Writs of habeas corpus are issued by High Courts in India under Article 226 of the Indian Constitution to release and produce a person before the Court who has been otherwise illegally detained. The mother claimed that X, a 25-year-old, who had been self-identifying as a trans woman, had a history of psychiatric illnesses which led her to leave her parental home and live amongst the members of the transgender community. In India, members of the transgender community traditionally live together in groups.
The High Court followed the Supreme Court of India’s celebrated decision in NALSA v. Union of India that recognised gender identity as forming part of the core of one’s personal identity thereby according the protection of the freedom of speech and expression under Article 19(1)(a) of the Indian Constitution to all forms of gender expression and representation. Thus, the High Court held that a transgender person’s expression of personality was constitutionally protected and could not be interfered with by the State.
While the judgement should be appreciated for its focus on individual liberty, especially because the same High Court in another case had recently issued the writ of habeas corpus in clear violation of an adult’s autonomy, as discussed on this blog, the High Court followed a flawed legal procedure in reaching its conclusion.

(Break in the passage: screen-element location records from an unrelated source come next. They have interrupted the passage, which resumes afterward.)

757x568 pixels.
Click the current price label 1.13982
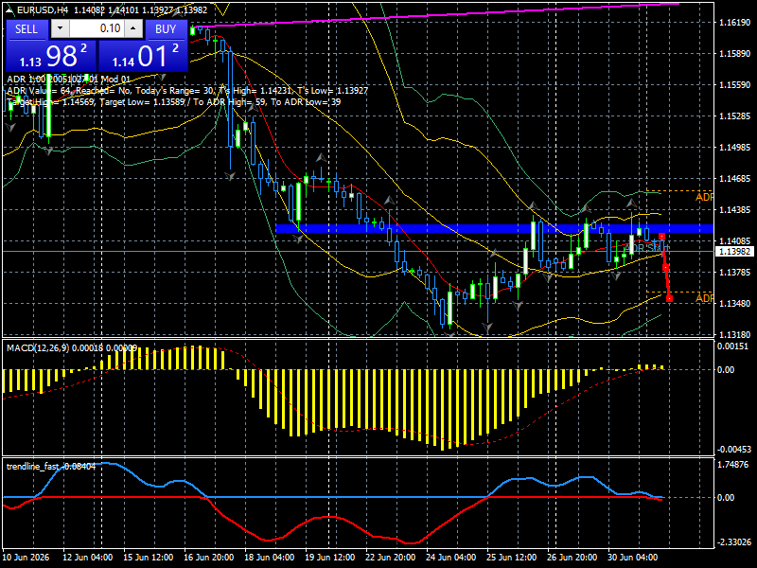click(734, 252)
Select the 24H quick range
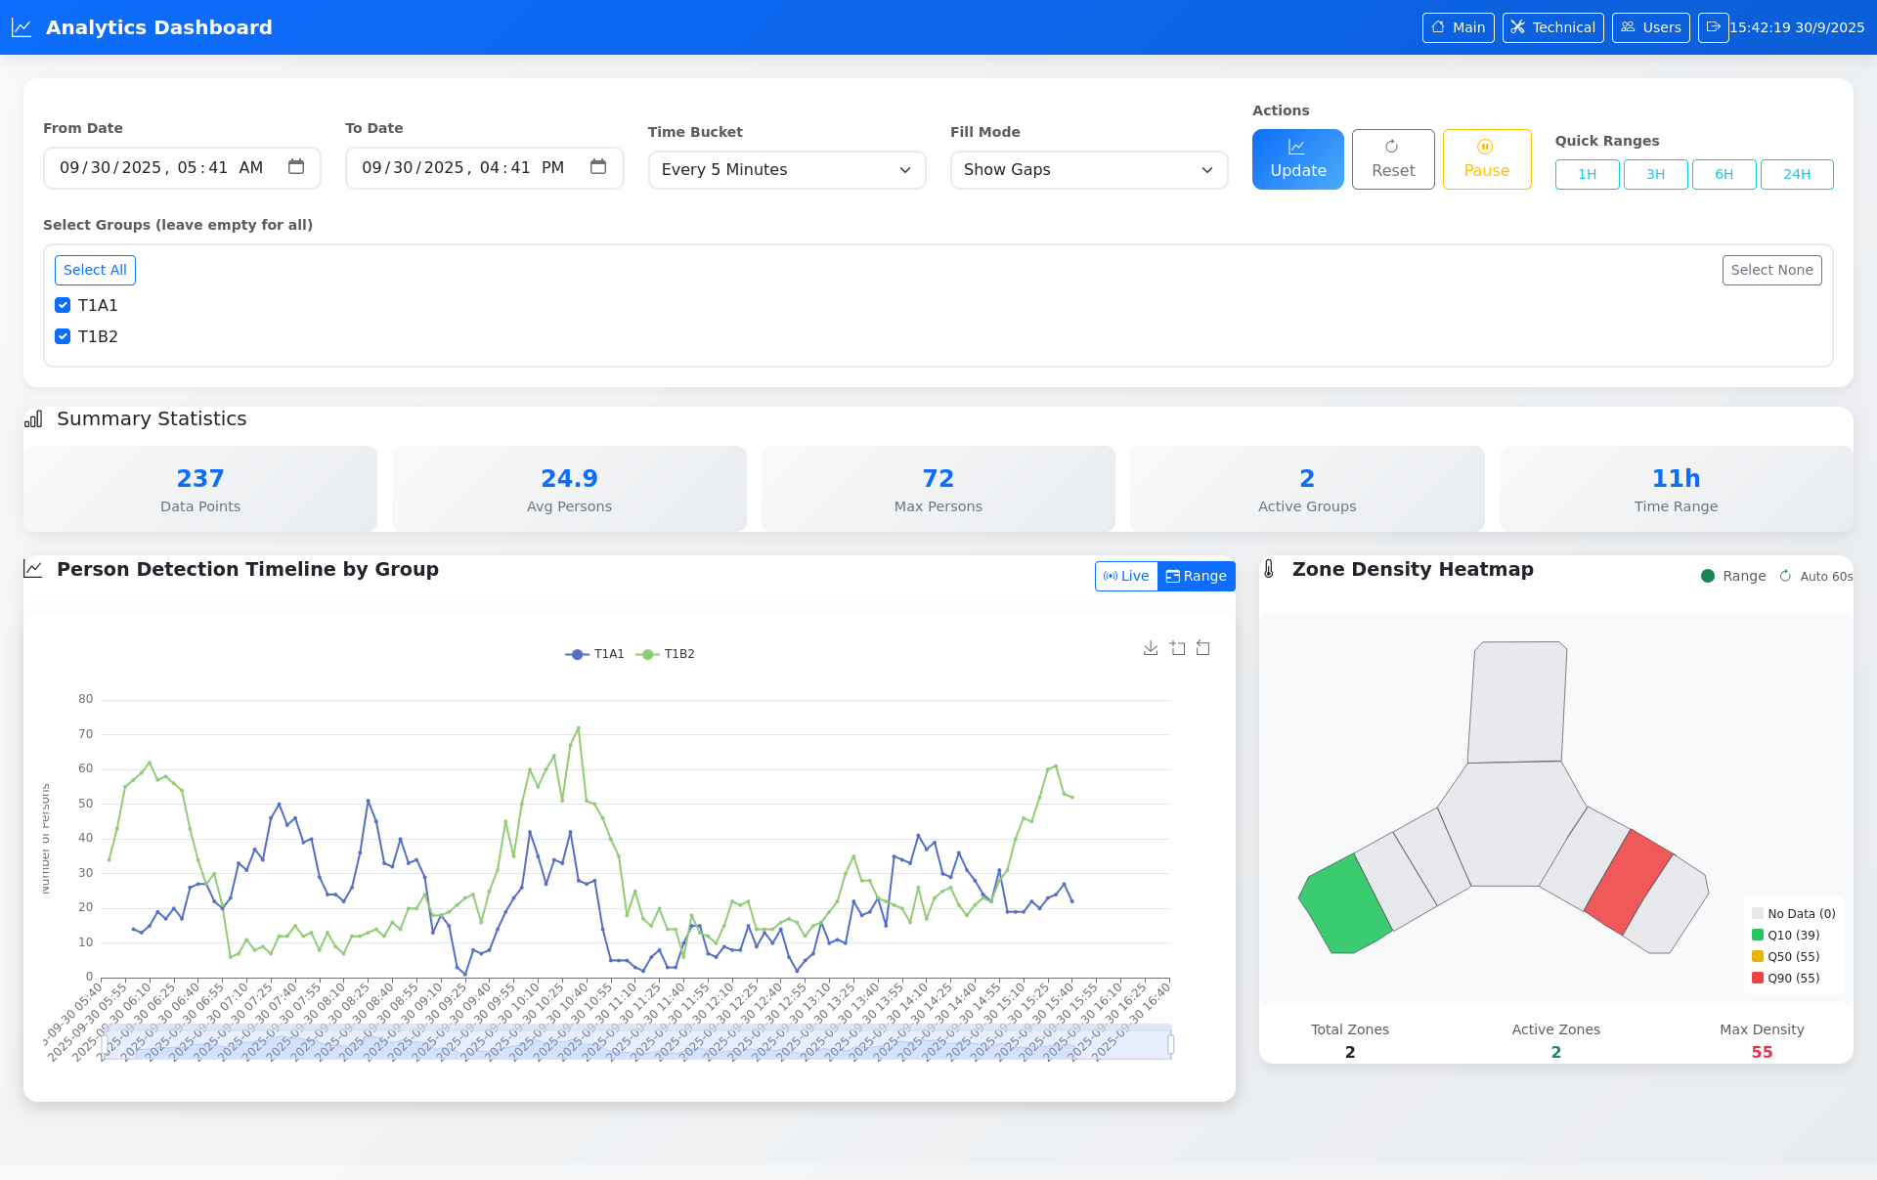The width and height of the screenshot is (1877, 1180). pyautogui.click(x=1797, y=174)
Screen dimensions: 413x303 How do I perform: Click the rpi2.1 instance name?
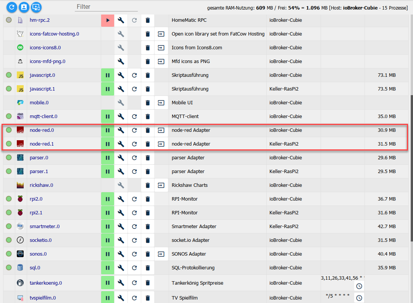coord(39,213)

During the proceedings, X appeared before the High Court and unequivocally asserted that she self-identified as a transgender woman and did not suffer from any mental disabilities. Ideally, at this juncture, the proceedings should have been dismissed since there was no illegal detention as X had voluntarily left her parental home. However, the High Court instead ordered a medical examination based on the petitioner’s contention that psychiatric treatment had been extended to X in the past. Such an order, disregarding X’s clear assertion regarding her identity and subjecting her to a further verification process, was in violation of another aspect of the Supreme Court’s judgement in NALSA, where it observed that, “Gender identity, therefore, refers to an individual’s self-identification as a man, woman, transgender or other identified category.” Self-identification of gender identity was thus considered as part of personal liberty guaranteed under Article 21 of the Indian Constitution. Though the psychological evaluation conducted on X concluded that she did not suffer from any mental disabilities, her statements to the news media are indicative of the mental agony and humiliation she had to go through.
Certain statements of the judges in the judgement such as terming X’s situation as an “identity crisis” and quoting Iago’s words “I am not what I am” from Shakespeare’s Othello (used in the context of likening Iago to the devil) to describe her state, are indicative of the High Court’s own discomfiture. Further, while recognizing that X could not be compelled to return to her parental home, the High Court’s sympathies were clear when it observed that this was against the wishes of the mother who was before them, as the petitioner, “with folded hands and tearful eyes”. This is reflective of the need for greater sensitivity from members of the Indian higher judiciary in such cases.
The Kerala High Court’s judgement appears to be an instance where the Court, bound by the weight of precedent, grudgingly reaches a certain conclusion when it would have much preferred otherwise. Thus, while the decision should be welcomed for its application of NALSA in recognising the right of a person to live as transgender, it also points to the urgent need to sensitise members of the higher judiciary in India to prevent prejudice influencing legal processes and outcomes.